Another thing is she said that I'm not taking things seriously. I can't prove that she's wrong, there are some times that I feel not needed that's why I just try helping out or even joke around to avoid the awkward seriousness. When I'm working in SC, I won't talk that much because I'm fucking writing the things they're saying every second. I am taking my position seriously. And again, I really can't believe that people would see that I'm lazy. I learned from the experience to not trust people who are not even handling you.

And until now, the issue of the invitation last year is still alive. Yes, it's still alive inside me, I feel guilty for it and I'm at fault. Remembering that makes me feel the feeling again and I suffered a lot from that experience. But, it's treated like it's my issue for third year, that UNTIL now, I have no respect for authority because of that invitation last year. Honestly, that's so stupid.

I felt all the pain again Wednesday night and sadly, I can't talk to anyone about it. My mom will just make me more depressed because she doesn't understand me. I tried saying things like these to her but everything failed. She will try to understand but she can't. She will always side with them telling that I'm the wrong one which is really painful.

Last Thursday, I am happy. I always thought that I'm alone and there's no one to protect me or side with me. It's like I'm always open to damages without any gears to protect me. But I am wrong, my former adviser for 2 years and my current adviser, Sr. Carl and Sr. Alex are the people that enlighted the burden. I thought that they are just teachers but I am really thankful that people like them are existing. They understand my point and will encourage me to just continue and prove all of them WRONG. They are people who would make the days on earth fair and serene. I am lucky that they are just there, I can always go to them and ask for their help because they're comfortable to be with and they are kind.

Another person, which is my super best friend, Kriselle, made me smile that day. It's not regarding the school thing but about last week when I am so emo and stuff. She gave me a lot of light. At least I know that I am not that barren and helpless. The way she replied to my post gave me a smack on the head. I never knew those things about me and I am just happy that these days, there are still people who can say overwhelming, good things on you. There are people you are giving light to. There's someone who can enjoy your presence and there are people who can really lift your spirits up.

Last Friday, my friends are protecting me against this new scary stalker in school. Kelvin is giving him lessons and I think, even pranking him. Sian and Justin would serve as my bouncers to keep me away from that person.

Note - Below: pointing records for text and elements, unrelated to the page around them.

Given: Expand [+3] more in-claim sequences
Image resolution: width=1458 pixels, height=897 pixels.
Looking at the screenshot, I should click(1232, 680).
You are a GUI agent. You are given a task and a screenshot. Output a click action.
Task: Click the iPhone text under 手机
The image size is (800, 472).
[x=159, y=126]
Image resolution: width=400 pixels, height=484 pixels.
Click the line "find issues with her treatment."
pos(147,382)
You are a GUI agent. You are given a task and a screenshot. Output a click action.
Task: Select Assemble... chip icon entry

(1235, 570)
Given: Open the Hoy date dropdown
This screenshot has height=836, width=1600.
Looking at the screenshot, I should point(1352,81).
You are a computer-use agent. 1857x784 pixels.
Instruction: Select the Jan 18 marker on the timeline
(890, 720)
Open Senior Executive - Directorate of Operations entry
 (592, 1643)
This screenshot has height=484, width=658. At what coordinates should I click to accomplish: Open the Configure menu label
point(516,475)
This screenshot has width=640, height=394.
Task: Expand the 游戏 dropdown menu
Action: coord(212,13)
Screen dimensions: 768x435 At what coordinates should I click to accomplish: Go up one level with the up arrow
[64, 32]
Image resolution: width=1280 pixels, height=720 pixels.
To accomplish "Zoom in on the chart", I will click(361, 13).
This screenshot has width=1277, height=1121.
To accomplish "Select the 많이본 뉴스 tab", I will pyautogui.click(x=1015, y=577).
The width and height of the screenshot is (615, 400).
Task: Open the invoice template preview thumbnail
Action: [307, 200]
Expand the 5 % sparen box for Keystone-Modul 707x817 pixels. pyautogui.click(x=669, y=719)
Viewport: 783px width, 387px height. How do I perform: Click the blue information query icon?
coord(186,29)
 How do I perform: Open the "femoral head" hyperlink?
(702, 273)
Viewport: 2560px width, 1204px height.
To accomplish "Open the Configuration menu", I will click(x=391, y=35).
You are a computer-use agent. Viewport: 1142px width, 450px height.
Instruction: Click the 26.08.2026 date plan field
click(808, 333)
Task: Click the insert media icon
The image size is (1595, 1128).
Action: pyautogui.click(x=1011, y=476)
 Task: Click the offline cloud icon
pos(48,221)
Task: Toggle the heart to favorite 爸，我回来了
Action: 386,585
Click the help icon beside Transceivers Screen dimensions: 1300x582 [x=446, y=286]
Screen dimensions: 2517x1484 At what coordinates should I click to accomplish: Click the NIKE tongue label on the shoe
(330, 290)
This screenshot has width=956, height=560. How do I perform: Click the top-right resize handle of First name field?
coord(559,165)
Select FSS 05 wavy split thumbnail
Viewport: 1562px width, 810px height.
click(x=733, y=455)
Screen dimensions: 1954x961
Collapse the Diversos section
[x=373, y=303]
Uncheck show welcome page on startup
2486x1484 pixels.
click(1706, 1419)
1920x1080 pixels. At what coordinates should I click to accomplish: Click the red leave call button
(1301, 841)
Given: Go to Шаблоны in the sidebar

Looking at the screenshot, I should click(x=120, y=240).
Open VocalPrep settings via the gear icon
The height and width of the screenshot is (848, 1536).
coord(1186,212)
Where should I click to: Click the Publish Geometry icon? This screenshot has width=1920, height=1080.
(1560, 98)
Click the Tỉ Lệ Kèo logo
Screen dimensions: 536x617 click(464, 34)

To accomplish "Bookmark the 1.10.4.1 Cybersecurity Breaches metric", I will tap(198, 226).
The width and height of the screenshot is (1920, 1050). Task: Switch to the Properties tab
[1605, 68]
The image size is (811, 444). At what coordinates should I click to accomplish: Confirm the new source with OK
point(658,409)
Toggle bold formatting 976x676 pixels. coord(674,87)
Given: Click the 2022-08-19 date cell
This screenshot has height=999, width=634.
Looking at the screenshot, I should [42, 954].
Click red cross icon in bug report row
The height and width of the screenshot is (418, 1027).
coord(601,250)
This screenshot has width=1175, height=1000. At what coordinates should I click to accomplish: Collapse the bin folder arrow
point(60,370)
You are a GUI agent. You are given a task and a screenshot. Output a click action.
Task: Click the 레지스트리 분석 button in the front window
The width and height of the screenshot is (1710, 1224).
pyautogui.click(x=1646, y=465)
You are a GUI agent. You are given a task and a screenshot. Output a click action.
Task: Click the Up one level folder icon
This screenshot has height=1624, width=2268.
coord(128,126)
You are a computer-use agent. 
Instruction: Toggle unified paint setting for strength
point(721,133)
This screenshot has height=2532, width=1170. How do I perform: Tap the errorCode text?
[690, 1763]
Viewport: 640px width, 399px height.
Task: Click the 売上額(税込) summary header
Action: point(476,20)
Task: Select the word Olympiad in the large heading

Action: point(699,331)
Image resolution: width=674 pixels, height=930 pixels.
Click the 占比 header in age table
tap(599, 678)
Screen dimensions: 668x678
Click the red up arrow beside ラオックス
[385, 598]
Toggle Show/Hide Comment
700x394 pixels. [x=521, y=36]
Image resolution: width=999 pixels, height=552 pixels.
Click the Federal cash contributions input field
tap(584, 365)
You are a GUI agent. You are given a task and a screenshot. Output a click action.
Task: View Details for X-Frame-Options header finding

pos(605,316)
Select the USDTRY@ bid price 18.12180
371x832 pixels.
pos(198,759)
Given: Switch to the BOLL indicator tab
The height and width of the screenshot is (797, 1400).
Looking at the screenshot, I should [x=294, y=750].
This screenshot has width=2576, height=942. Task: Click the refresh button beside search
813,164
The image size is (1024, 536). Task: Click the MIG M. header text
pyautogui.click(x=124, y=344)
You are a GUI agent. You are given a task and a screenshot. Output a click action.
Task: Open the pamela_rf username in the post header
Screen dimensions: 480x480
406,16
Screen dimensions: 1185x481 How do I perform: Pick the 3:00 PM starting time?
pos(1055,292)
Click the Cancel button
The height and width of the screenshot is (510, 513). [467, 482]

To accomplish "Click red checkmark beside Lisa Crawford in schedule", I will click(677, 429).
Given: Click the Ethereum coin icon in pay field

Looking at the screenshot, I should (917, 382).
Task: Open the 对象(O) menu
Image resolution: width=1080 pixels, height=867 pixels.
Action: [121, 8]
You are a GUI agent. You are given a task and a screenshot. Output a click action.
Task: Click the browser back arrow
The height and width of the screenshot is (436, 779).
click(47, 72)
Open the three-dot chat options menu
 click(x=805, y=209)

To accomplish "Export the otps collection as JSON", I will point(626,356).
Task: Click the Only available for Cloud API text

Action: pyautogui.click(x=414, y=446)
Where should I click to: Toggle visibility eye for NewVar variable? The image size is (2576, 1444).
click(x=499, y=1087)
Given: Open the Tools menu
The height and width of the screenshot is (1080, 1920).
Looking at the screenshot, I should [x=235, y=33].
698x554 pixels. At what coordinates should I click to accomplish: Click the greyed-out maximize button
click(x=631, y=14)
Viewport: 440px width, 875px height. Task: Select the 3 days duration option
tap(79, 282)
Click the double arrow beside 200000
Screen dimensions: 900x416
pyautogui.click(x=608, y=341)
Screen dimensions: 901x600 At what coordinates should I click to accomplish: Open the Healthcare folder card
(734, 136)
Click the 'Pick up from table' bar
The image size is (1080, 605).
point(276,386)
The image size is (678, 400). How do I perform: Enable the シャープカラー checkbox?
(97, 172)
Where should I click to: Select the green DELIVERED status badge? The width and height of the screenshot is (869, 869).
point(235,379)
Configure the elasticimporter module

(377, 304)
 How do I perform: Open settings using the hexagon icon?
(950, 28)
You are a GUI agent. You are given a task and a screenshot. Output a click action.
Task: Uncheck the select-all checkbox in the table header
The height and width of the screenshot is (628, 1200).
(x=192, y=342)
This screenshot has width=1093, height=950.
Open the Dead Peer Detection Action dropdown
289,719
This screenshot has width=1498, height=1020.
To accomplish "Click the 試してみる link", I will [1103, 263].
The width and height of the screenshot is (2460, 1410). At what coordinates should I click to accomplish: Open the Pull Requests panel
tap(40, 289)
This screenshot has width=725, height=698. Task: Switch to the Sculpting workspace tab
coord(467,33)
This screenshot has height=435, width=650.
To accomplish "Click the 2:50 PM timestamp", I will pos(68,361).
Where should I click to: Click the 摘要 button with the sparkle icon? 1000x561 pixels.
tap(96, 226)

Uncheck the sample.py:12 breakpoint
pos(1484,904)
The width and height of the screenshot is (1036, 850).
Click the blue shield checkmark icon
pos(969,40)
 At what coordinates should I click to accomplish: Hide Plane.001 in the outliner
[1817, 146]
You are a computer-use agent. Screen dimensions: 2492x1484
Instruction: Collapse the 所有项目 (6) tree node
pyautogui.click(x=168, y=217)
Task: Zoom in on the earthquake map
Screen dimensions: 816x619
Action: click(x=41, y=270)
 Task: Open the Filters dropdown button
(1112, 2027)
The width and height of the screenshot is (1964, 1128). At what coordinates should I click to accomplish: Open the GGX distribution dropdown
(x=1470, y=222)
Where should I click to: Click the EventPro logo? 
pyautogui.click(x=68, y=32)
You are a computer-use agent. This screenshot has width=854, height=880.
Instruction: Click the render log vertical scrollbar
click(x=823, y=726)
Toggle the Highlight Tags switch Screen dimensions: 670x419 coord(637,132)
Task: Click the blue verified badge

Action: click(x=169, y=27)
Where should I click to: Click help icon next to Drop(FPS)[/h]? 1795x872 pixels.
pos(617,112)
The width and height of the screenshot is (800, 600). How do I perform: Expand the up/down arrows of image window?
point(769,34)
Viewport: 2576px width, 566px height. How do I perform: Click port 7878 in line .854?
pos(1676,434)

I feel so blessed that there are at least 3 people who can understand and protect you from the worst things. Thank you so much Sr. Carl, Sr. Alex and Kriselle. And I also feel blessed to have friends who can support you everytime. Thank you classmates! I feel stronger because of them, I feel protected and I feel that I'm not alone. Even though there's a few of them, I am fine with that. I don't need people who will want to have a weak bond with me. I will not fail them, I will stand up and soar high to make them see that all their support and protection is not worthless. I hope that I would accomplish that flawlessly for the rest of my lives because I can't afford to lose important people to me.